• **Problem requirements**: In the data below, find the line with "You are a GUI" and output it along with every later line, exactly, but not the pictures.

• **Dataset records**:
*** Begin section ***
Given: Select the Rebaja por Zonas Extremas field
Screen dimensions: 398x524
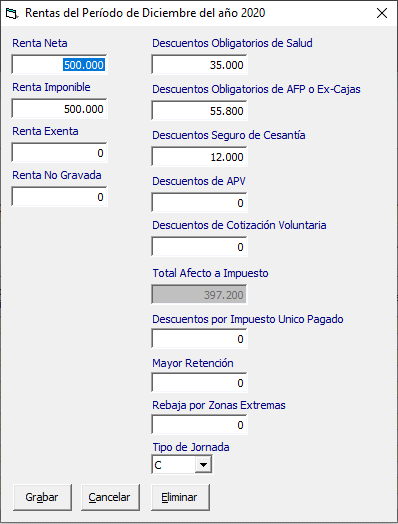Looking at the screenshot, I should [199, 425].
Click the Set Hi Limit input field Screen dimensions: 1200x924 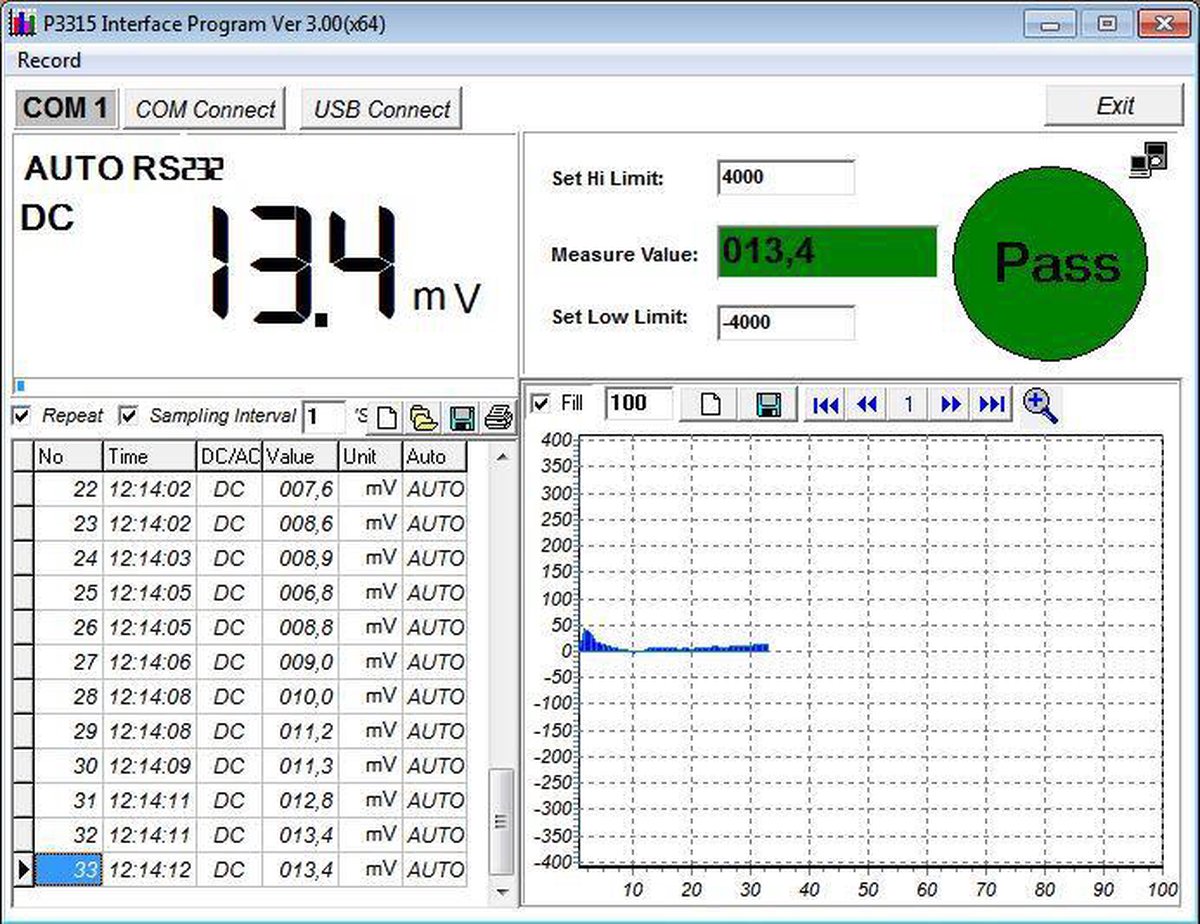786,178
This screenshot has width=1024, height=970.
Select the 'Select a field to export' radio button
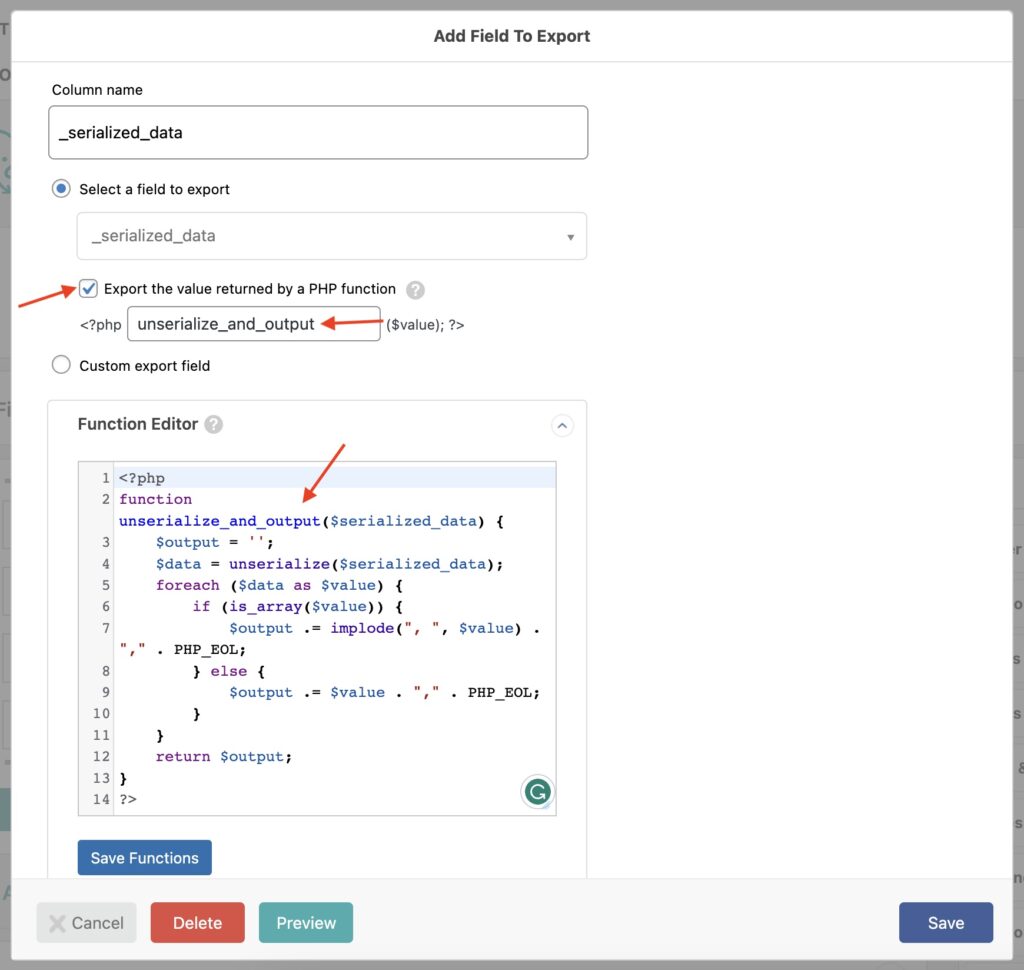tap(61, 188)
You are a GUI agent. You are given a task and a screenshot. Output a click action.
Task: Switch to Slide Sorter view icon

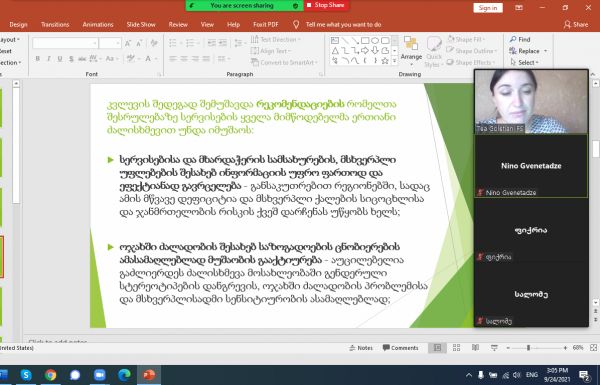[x=456, y=347]
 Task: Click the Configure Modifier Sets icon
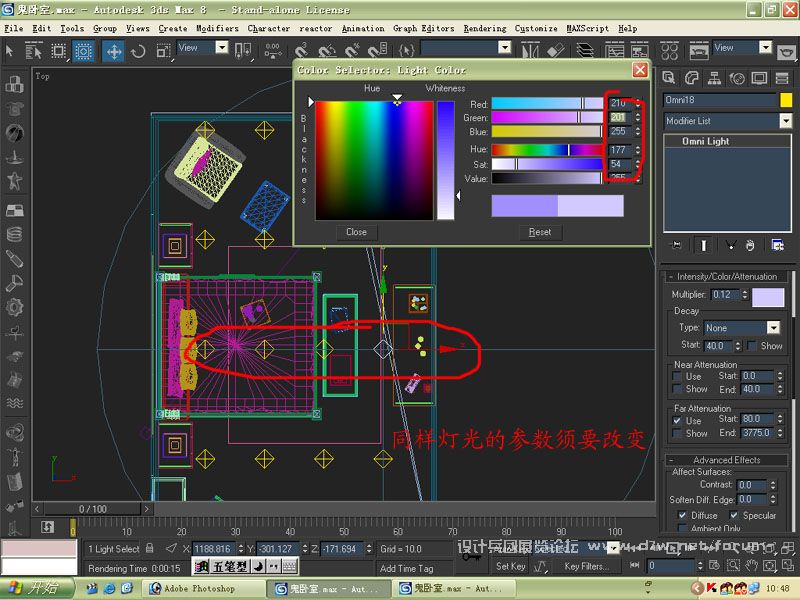[x=777, y=244]
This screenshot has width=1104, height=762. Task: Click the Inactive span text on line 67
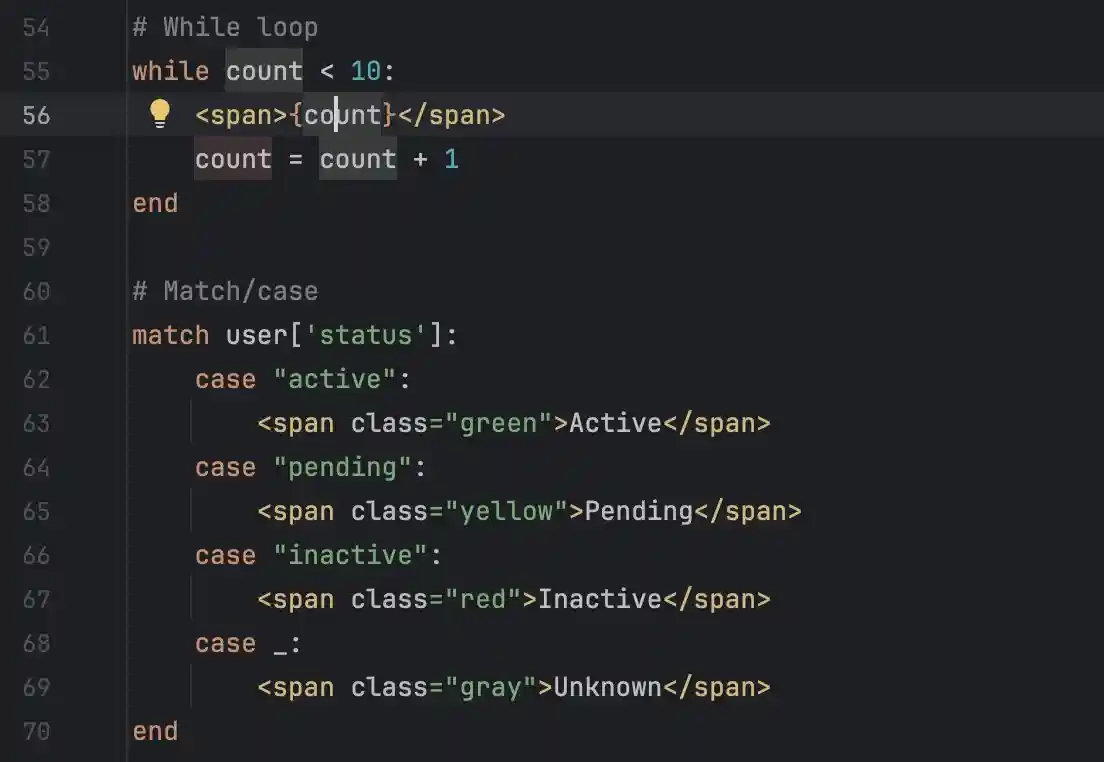tap(600, 599)
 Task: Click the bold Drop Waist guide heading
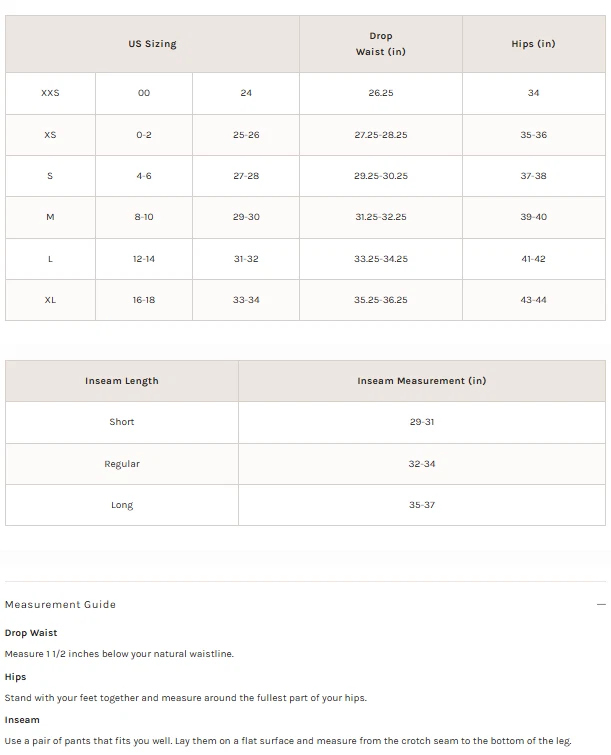coord(31,633)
*** End section ***
• **Task result**:
You are a GUI agent. You are given a task and a screenshot. Output a click action.
Task: Switch to Slide Sorter view icon

[x=456, y=347]
 Task: Click the Configure Modifier Sets icon
[x=777, y=244]
This screenshot has width=1104, height=762. Task: Click the Inactive span text on line 67
tap(600, 599)
 Task: Click the bold Drop Waist guide heading
coord(31,633)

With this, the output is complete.